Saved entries
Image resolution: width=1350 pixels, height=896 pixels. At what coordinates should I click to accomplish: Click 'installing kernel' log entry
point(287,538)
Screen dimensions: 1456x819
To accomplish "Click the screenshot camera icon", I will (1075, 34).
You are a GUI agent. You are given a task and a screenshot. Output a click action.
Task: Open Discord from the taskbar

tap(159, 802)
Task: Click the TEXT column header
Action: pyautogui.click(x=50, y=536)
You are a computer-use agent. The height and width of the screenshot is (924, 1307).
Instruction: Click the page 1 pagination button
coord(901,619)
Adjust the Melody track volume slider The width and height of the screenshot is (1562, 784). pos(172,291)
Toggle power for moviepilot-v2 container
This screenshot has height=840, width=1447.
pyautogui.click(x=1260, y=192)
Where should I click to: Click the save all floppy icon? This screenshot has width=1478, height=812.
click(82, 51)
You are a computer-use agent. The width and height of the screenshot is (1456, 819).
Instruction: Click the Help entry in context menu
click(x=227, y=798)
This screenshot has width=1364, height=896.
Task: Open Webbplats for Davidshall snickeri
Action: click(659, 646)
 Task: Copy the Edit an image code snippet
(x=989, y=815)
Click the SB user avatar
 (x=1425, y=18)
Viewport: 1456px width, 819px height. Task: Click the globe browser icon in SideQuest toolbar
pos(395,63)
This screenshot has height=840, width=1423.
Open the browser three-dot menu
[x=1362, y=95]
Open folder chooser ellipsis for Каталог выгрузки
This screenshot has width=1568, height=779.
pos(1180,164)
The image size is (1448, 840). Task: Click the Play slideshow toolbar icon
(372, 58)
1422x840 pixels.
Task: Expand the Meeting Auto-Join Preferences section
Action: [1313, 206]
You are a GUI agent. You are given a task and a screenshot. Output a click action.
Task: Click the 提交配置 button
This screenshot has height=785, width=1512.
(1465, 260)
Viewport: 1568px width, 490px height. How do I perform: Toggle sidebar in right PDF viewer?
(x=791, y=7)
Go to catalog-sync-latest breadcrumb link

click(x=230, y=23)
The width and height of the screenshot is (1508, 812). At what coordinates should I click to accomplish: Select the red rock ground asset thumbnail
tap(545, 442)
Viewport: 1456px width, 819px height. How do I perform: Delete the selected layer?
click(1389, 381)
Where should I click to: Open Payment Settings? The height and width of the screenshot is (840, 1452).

> _WORK TO COMPLETE_:
Using the entries above, return each line in which the word "computer" occurs.

> _TASK RESULT_:
You are a computer-use agent. The height and width of the screenshot is (924, 1307).
You are a computer-use agent. The width and height of the screenshot is (1456, 819).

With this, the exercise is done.